# Router as jointer



## collinb (Sep 10, 2014)

I've found a jointer alternative, Actually two alternatives. Of course these alternatives are still jointers, functionally that is, though the tool might not be identified as such. (For those who enjoy philosophy: same description, different referent.)

On the one hand have this 1/2" OD, 1/2" mount router bit, much like the one shown. If I place it properly aligned with the fence then I can manage the short sides of a piece. (Which is all I see myself needing to do for long, long time.) Then I have to add a shim of some sort to the output side for a smooth transition. Shouldn't be hard.

The second alternative involves getting this: A-Billi-T Jointer
Doesn't cost much. Doesn't take up much space. And from what I've been researching it provides a very practical & precise solution to jointing. And I can use that same bit. 

Anyone here use the Joint A-Billi-T?


----------



## Cherryville Chuck (Sep 28, 2010)

No Colin but the principle is simple enough and many of use something similar for making grooves or as a ripping jig for circular saw. All it is is a straight edge that you follow.There is a similar jig which is used to cut lumber straight on a table saw. Nothing magical about it and you can make your own but by the time you buy the clamps and the plywood you wouldn`t be much farther ahead of that CL listing.

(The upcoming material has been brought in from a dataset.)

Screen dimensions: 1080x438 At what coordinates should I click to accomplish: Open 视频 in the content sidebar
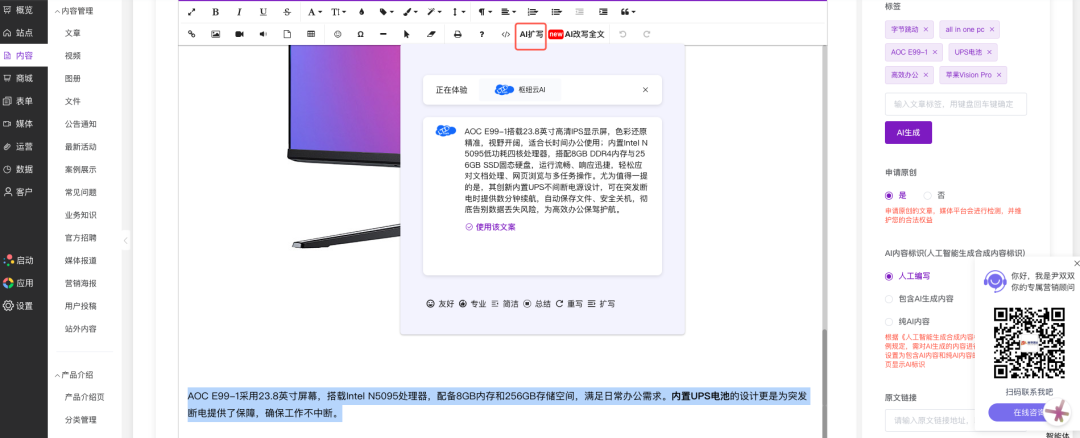(73, 55)
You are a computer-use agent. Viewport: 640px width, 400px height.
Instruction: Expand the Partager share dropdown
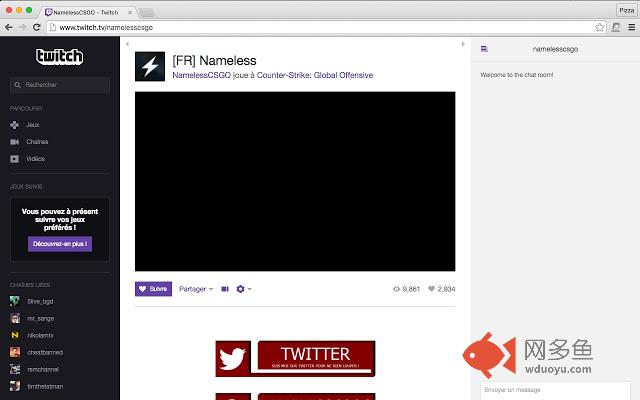coord(196,289)
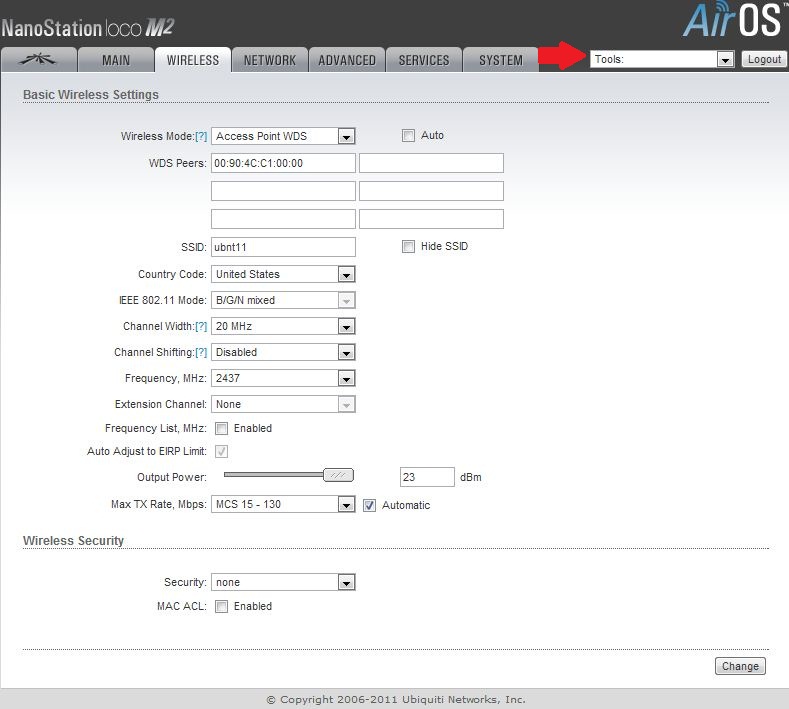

I don`t know this jig but I`m assuming it is more commonly used for ripping on a saw where the jig is guided by the fence. If you do that on a router table you would have to have the jig between the router table fence and the bit. In this case you would have to feed left to right instead. The biggest problem is that the direction of rotation of the router bit is trying to pull the board and jig away from the fence so the only way I would attempt that is to clamp another board to the router table and trap the whole thing between 2 fences.


----------



## 4DThinker (Feb 16, 2014)

I've set up a router table using a 1/2" spiral two-flute end mill for use as an edge jointer when our regular jointer was off limits waiting for new blades. Buried the bit in the fence. Added a few layers of masking tape on the outfeed side. Then set the blades flush to that side. The spiral bit left a nearly polished edge, taking off as little as .002 to .005 for each layer of tape. 

4D


----------



## nkawtg (Nov 5, 2015)

I've had success with using a router table for jointing small stuff, but never tried it with anything big.
I've seen lots of home made table saw jigs for jointing, it'll do in a pinch.


----------



## Stick486 (Jan 4, 2013)

that does cost much...
use a clamp on straight edge guide w/ your router and a down shear trim bit much like this one...
when the pieces are narrow use your guide on the bottom/ubder side of the material and run the bearing against the guide's edge...
you can use the guide on other tools too...

.


----------



## Dr Neon (Apr 15, 2010)

Hi Collin.
My "jointer" is a two part fence (faced with Corian) and a set of Rockler Router Table Jointing Shim Sets. The outfeed side has 
wing nuts on the back, which, when loosened allow you to use any of the 2" X 14" shims (each set has 4 ea .010, one of .020
and one of .040, plus a .005" steel I made up). Also use a 2" long 1/2" bit. Lay in the shim(s), snug it up, and go to town.
Most recently I did some 4/4 Walnut and it worked perfectly. Corian came from a Re-Store, and the angled aluminum backer
was from another Woodworkers Supply (can't remember the name, it was a few years ago) Cheap Thrills set-up that works great.


----------



## Biagio (Mar 2, 2013)

Hi Collin,
I maade such a unit after watching an internet video of a commercial U.S. made product. In fact, I made three in different sizes, as it involved buying a 6 metre length of steel C channel, for which I would have had no other use.
The idea is that you use the same jig to saw a board, and then switch to the router to joint the sawn edge. Couple of provisos: a. Need a smallish circular saw (trim saw), mounted on a base plate (for years I used one made fom a Plexiglass clipboard), such that the distance between the edge of the baseplate and the saw blade is 1 or 2 mm greater than the distance between the edhe of your router base and the router bit. BTW, that means a saw with the motor on the left, or else a saw with a worm drive - not available around here for ages. The latter is probably better for balance, but not critical, as the saw cut is just for rapid sizing. b. The hold-down board that comes with the jig may have to be replced, depending on the diamete of your router base. This is a simple matter: unscrew the old board from the top metal straightedge guide, replace with an oversize board, and trim to size first with the saw on its baseplate, then with your router. c Advisable to glue down strips of router anti-slip mat both on the metal base, and on underside of hold-down board, particularly if you will be working on laminate-covered boards. Otherwise you have to ratchet up the pressue on the clamps, to the point where the straight-edge may bow upwards, if it is long (my long unit can take full-size sheet goods). d. The final-width hold-down board must be wider than the base channel, otherwise you will route steel - noise, sparks, that sort of thing.
The use is simple: mark the board at both ends of the cut, slide it into the jig (under the hold-down board), align the marks with the edge of the hold-down board and clamp. Then cut with the saw, and trim with the router. Note that depending on the saw, you may be cutting from right to left, whereas the router will travel from left to right. Since both tools ride on the hold-down board, in theory the cuts should be square to the surface of the workpiece. The straightnes of the cuts depends on the straightnees of the metal straightedge (typically square-section steel tubing), but if the latte is not dead-on, all is not lost: the jig is double sided, so mating edges should be cut and trimmed on opposite sides of the jig to get matching edges.


----------



## jaguar1201 (Feb 4, 2015)

Collin,
Both my router tables (INCRA and Craftsman) have the capability to be used as jointers. The outfeed fence can be set proud of the infeed fence by a micro-smidge to accomodate and use a flush trim bit.
Enrico


----------